When it comes to working out, we’re not all strongmen like Hafþór Júlíus Björnsson (aka The Mountain). In fact, many of us could go our entire lives and still have no clue how a lat pull-down differs from an incline bench. Which is to say, there’s no shame in not knowing your way around a gym, or how to start the process of getting in shape. Plus, that’s what we’re here for — to make sure that when you are in the gym, you at least never have to sweat the small stuff.
I’m in my late 30s, I’m overweight, and not what anyone would call “limber.” I’ve been getting back in the gym, but I’m worried in my current state I might hurt myself unless I get a good stretch in. Which is more effective: Stretching before, or after my workouts?

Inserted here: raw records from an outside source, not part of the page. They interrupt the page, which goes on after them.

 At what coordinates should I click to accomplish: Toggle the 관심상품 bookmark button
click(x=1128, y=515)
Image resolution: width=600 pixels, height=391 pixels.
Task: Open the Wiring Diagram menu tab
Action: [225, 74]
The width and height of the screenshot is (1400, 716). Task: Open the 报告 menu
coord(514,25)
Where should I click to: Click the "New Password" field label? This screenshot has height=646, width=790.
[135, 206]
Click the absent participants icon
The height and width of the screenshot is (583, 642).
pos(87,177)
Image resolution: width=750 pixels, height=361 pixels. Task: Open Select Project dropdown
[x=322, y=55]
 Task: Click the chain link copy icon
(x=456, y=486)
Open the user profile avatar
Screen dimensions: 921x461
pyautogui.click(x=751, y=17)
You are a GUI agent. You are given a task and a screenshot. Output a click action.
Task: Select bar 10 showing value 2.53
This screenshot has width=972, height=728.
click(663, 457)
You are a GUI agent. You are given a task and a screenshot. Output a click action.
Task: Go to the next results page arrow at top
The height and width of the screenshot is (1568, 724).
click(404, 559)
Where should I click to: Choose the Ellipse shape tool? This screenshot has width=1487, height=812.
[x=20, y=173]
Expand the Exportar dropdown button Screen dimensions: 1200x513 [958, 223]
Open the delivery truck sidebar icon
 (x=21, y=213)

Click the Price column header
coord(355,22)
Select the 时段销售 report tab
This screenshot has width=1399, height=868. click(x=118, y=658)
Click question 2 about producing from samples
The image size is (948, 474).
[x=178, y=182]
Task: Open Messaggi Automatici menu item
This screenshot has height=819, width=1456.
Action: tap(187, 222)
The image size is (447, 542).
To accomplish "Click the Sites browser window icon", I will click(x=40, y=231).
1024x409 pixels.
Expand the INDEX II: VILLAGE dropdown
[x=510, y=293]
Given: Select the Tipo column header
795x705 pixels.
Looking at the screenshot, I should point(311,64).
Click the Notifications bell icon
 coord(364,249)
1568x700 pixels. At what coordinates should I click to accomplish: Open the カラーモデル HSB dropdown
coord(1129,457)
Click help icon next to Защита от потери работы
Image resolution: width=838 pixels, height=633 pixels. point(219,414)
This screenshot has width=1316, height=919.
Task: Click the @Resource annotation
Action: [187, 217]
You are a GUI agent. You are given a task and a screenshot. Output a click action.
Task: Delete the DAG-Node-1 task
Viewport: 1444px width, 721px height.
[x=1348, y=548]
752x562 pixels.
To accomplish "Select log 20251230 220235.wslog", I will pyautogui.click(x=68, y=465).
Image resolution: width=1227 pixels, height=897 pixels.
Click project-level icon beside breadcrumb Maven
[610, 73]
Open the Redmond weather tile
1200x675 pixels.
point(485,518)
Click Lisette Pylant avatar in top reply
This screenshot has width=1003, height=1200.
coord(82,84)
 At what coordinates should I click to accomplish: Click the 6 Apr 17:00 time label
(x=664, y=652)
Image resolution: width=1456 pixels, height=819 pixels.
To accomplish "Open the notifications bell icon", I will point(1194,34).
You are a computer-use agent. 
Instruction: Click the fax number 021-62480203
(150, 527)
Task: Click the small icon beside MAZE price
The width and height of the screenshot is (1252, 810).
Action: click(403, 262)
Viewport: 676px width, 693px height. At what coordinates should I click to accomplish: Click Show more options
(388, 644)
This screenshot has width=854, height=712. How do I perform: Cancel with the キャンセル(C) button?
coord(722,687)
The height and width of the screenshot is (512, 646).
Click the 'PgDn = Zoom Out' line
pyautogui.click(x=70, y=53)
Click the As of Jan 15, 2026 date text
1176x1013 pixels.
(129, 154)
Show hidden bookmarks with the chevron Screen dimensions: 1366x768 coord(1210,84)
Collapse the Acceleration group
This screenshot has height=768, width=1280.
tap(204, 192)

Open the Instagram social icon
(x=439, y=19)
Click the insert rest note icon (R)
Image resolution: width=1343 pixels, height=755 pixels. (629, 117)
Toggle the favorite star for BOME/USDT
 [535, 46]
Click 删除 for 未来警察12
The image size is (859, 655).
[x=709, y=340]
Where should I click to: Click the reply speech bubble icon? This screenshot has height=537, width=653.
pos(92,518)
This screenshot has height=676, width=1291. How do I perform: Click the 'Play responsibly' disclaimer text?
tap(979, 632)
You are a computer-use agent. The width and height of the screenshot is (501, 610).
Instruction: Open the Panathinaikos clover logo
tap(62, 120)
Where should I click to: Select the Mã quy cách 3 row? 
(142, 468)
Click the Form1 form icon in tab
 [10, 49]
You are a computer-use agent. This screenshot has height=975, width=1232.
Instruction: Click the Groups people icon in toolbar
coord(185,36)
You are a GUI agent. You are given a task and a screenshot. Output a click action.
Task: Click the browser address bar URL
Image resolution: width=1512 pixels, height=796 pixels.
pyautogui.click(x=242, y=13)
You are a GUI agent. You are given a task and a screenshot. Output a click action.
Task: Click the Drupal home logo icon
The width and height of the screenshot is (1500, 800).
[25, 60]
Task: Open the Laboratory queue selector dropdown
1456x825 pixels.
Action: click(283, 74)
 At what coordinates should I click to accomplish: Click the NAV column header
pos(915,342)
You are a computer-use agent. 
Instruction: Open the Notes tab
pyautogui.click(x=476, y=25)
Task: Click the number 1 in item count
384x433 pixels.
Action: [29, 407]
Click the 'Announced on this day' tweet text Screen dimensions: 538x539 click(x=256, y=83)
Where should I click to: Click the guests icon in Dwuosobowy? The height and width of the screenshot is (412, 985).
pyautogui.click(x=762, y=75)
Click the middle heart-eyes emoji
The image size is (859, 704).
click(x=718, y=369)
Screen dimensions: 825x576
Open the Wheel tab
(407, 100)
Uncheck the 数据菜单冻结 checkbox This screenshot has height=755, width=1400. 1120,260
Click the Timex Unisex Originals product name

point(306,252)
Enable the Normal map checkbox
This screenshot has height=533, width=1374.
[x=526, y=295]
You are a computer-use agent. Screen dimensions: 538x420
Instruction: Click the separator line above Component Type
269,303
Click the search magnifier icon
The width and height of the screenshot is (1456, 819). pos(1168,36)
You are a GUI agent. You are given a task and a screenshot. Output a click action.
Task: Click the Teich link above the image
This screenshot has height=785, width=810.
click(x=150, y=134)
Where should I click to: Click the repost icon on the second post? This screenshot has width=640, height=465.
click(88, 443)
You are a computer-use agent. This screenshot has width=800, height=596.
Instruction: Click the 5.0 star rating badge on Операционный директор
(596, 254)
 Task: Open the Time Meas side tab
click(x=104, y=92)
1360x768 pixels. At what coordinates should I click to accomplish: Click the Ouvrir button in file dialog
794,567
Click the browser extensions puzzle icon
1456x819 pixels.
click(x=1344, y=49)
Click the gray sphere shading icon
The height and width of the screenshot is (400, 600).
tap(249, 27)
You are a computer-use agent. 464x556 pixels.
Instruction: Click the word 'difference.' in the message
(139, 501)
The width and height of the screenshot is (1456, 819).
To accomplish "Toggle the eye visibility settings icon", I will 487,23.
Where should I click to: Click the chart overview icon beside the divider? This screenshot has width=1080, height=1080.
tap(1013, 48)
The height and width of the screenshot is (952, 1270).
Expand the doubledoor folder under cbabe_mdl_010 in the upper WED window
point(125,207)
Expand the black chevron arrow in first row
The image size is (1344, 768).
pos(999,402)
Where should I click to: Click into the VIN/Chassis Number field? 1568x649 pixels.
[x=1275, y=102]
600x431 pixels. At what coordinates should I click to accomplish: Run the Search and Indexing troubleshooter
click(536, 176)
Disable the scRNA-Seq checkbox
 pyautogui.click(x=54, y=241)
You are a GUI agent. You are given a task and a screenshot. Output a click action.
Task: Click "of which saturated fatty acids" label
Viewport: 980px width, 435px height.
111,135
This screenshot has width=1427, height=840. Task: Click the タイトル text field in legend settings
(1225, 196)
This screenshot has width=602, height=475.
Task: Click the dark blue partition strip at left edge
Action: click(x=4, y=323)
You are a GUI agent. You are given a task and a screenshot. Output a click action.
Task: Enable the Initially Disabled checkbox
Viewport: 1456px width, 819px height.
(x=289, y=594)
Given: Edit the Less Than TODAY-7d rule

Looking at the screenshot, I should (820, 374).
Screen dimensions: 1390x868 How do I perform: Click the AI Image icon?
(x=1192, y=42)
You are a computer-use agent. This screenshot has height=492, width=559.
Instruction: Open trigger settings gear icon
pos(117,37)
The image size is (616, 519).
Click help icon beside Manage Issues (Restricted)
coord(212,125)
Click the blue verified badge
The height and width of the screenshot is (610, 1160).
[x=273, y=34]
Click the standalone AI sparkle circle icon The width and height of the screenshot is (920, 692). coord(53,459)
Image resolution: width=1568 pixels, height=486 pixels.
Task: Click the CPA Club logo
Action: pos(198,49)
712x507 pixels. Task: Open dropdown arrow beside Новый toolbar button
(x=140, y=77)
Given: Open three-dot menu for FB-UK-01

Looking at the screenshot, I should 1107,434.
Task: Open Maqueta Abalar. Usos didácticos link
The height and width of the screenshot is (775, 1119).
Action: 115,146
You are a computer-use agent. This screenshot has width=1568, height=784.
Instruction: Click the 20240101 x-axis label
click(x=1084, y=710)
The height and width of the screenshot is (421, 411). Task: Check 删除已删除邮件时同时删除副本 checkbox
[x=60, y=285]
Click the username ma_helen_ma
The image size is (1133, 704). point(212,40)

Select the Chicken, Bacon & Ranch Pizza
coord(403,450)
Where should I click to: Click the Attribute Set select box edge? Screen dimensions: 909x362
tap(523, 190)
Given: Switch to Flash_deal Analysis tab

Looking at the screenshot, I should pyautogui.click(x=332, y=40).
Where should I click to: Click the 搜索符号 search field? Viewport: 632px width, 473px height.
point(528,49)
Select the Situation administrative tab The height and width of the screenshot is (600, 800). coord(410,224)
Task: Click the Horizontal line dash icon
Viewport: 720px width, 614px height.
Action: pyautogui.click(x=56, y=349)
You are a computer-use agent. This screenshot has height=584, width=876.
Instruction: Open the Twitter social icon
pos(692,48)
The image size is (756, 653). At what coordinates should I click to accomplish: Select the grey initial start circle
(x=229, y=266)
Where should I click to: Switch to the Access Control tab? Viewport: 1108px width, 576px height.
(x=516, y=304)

For many, many years, the conventional wisdom suggested that stretching before working out was the best way to prevent injury. Going even further than that, the type of stretching most commonly associated with this school of thought was called “static stretching,” i.e., the kind of stretch where you hold a position for a set length of time, like when you reach down to touch your toes.
These days, however, the thinking on stretching has evolved to suggest that perhaps stretching before a workout isn’t the preventative boon the sports medicine community once thought it was. In fact, new research suggests that pre-workout stretches have little to no effect on the body’s ability to prevent injury. In addition, studies have been conducted that show that static stretching in particular may also cause a reduction in performance, weaken the muscle fibers and reduce overall body strength. As such, the best stretching you can do to increase power, speed, flexibility and prevent injury is more regular stretching outside of the gym — like at home, on an off day.
Now, it’s important to take all of this with a grain of salt, because there are many in the exercise and sports communities who swear by pre-workout stretching. But even so, most would agree that static stretching is over and done with, and that dynamic stretching (i.e., repetitive movement within your full range of motion) and Proprioceptive Neuromuscular Facilitation (i.e., holding, extending and contracting a muscle group repeatedly) are the pre-workout and maintenance stretching du jour.
Regardless, far more universally agreed upon is that the best thing you can do (even in lieu of stretching entirely) to prevent injury prior to working out is getting in a proper warm-up, either with some light sets on the free weights, or 10 minutes on a cardio machine, both of which can activate the muscles without over-stretching them, making them more pliable.
As for stretching after a workout? Yeah, definitely do it. Besides preventing tightness, stretching after working out can improve circulation, and reduce the amount of lactic acid in your muscles that cause soreness.
Of course, IMHO, nothing beats a hot sauna followed by a chilly dip in a cold bath when it comes to preventing post-workout soreness. But what do I know?